At this time last year, Guillermo had given up on football. More worrisome, he had lost a grip on his identity, and he struggled to come to terms with who he was. But Guillermo found peace before returning to campus, and then he thrived: He started 13 of 15 games in 2015 and earned ACC Offensive Lineman of the Week honors three times—a first for a Clemson player since 1989—as the Tigers capped an undefeated regular season with a conference title and a berth in the national championship. He also carved out time to go fishing, making occasional trips to Lake Hartwell near campus.

This was the Guillermo coaches and teammates knew: smiling and positive, a big talent with a bigger heart, a personality outsized enough to fill every seat in Death Valley. "There's a big difference in just the way he handles himself," senior tailback Wayne Gallman says. "He's way more free."

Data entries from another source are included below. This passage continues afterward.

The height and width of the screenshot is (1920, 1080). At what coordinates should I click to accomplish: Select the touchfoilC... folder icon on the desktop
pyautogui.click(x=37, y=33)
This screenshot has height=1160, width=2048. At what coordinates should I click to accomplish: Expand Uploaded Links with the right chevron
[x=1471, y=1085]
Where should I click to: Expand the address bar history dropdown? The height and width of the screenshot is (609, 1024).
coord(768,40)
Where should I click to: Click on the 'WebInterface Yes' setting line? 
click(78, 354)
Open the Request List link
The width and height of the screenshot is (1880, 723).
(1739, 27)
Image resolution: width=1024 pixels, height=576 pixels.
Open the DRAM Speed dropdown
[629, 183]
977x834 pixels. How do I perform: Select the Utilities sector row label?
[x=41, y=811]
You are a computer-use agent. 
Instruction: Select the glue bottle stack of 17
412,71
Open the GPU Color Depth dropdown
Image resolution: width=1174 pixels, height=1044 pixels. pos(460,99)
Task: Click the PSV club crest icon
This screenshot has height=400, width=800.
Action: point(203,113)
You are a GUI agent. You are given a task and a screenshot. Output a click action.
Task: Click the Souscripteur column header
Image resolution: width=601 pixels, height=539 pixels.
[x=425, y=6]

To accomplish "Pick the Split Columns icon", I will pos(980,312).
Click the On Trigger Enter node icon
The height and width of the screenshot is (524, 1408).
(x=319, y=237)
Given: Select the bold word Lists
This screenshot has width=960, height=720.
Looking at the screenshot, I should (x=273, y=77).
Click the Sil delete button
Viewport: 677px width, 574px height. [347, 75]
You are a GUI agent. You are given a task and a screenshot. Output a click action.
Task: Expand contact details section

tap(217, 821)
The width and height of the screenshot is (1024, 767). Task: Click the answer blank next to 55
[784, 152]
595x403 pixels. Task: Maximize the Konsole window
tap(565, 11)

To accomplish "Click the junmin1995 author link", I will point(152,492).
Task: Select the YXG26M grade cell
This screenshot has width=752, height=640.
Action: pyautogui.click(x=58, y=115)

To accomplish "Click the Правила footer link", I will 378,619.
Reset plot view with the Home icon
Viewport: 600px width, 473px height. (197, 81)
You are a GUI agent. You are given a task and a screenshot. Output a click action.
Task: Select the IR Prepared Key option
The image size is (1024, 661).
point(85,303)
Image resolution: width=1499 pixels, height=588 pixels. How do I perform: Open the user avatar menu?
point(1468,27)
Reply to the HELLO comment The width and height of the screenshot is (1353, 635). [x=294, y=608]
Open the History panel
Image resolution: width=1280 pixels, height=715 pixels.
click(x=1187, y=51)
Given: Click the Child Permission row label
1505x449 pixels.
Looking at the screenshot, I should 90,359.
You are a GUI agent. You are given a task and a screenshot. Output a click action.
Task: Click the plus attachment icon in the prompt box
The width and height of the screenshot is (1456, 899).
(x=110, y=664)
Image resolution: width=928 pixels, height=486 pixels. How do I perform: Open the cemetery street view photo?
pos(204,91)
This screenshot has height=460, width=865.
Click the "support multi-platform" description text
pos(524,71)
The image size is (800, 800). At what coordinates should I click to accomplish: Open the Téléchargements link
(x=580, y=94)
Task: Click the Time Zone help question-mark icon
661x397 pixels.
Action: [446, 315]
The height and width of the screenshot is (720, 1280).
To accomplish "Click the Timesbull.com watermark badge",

Last October Guillermo got a tattoo, the newest in his collection of 14, that features a shield embossed with the words "THE UNION: OFFENSIVE LINEMAN" next to a Clemson paw print. The symbolism is striking: Guillermo, unequivocally, has become proud of what he is doing. At the Tigers' team banquet last winter, departing guard Eric Mac Lain, the leader of the 2015 offensive line, motioned toward Guillermo and said, You're next. The coronation resonated, as Guillermo has embraced filling his role this off-season.

Those within the Tigers' locker room have reciprocated the love. Each spring Clemson's coaches distribute sheets of paper and implore players to write the names of the roster's top three leaders—the most "all-in" guys, as the team frames it—before sharing the results. Last year Guillermo wasn't on campus to partake in the exercise; this year he tied junior quarterback Deshaun Watson, the 2015 Heisman Trophy runner-up, in receiving the most votes.

"He's one of the most remarkable stories I've ever seen," Swinney marvels. "Sometimes you've got to fail, and I think that was the case for Jay. Some guys never recover. But, boy, not only did he get himself healthy again, he became one of the best leaders I've ever had here."

As Guillermo prepares for his senior season, he hopes his journey will inspire others. Last season he discovered he wasn't alone in his battle with depression; multiple opposing players pulled him aside after games and whispered, Thank you for telling your story. Once someone who disguised his true feelings, he now makes a point to lay bare his emotions. Around the Tigers' facilities, he is famous for ending every interaction the same way: I love you, man.

And that backpack, filled with stones? It's still there, Guillermo says. "There's just not as much weight in it."